• _WHAT TO WORK ON_
Copy the rows from the line with "Click the Search Twitter field" up to and including the line with "tap(43, 33)", replacing every "icon" with "button" and leaving everything else unchanged.

• _PROVIDED RECORDS_

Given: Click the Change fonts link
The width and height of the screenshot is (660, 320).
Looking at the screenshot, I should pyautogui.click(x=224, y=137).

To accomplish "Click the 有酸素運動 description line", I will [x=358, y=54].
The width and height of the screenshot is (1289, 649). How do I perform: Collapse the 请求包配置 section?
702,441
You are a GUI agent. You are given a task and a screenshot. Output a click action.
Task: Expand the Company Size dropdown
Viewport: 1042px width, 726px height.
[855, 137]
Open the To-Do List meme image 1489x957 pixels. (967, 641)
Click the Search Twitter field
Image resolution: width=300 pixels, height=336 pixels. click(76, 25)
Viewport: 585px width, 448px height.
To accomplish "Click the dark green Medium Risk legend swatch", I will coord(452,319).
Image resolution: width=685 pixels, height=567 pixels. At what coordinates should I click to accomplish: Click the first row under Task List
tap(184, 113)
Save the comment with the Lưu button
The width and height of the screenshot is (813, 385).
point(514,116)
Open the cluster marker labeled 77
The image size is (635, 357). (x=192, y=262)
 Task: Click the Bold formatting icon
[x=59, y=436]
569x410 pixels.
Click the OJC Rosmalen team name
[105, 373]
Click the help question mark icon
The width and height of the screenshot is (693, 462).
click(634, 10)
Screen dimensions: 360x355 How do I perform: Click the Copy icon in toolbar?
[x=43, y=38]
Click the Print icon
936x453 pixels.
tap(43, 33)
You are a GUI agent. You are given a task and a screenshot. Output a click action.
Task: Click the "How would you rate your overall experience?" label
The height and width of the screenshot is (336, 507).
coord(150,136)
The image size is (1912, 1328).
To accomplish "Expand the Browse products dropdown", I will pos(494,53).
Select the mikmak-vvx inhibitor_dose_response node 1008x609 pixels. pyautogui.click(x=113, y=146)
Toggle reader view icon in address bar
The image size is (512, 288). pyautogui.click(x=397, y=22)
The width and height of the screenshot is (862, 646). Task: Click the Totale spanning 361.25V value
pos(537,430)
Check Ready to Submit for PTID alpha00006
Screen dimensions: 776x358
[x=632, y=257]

• _WRITTEN RESPONSE_
Click the Search Twitter field
Image resolution: width=300 pixels, height=336 pixels. click(76, 25)
Viewport: 585px width, 448px height.
To accomplish "Click the dark green Medium Risk legend swatch", I will coord(452,319).
Image resolution: width=685 pixels, height=567 pixels. At what coordinates should I click to accomplish: Click the first row under Task List
tap(184, 113)
Save the comment with the Lưu button
The width and height of the screenshot is (813, 385).
point(514,116)
Open the cluster marker labeled 77
The image size is (635, 357). (x=192, y=262)
 Task: Click the Bold formatting button
[x=59, y=436]
569x410 pixels.
Click the OJC Rosmalen team name
[105, 373]
Click the help question mark button
The width and height of the screenshot is (693, 462).
click(634, 10)
Screen dimensions: 360x355 How do I perform: Click the Copy button in toolbar?
[x=43, y=38]
Click the Print button
936x453 pixels.
tap(43, 33)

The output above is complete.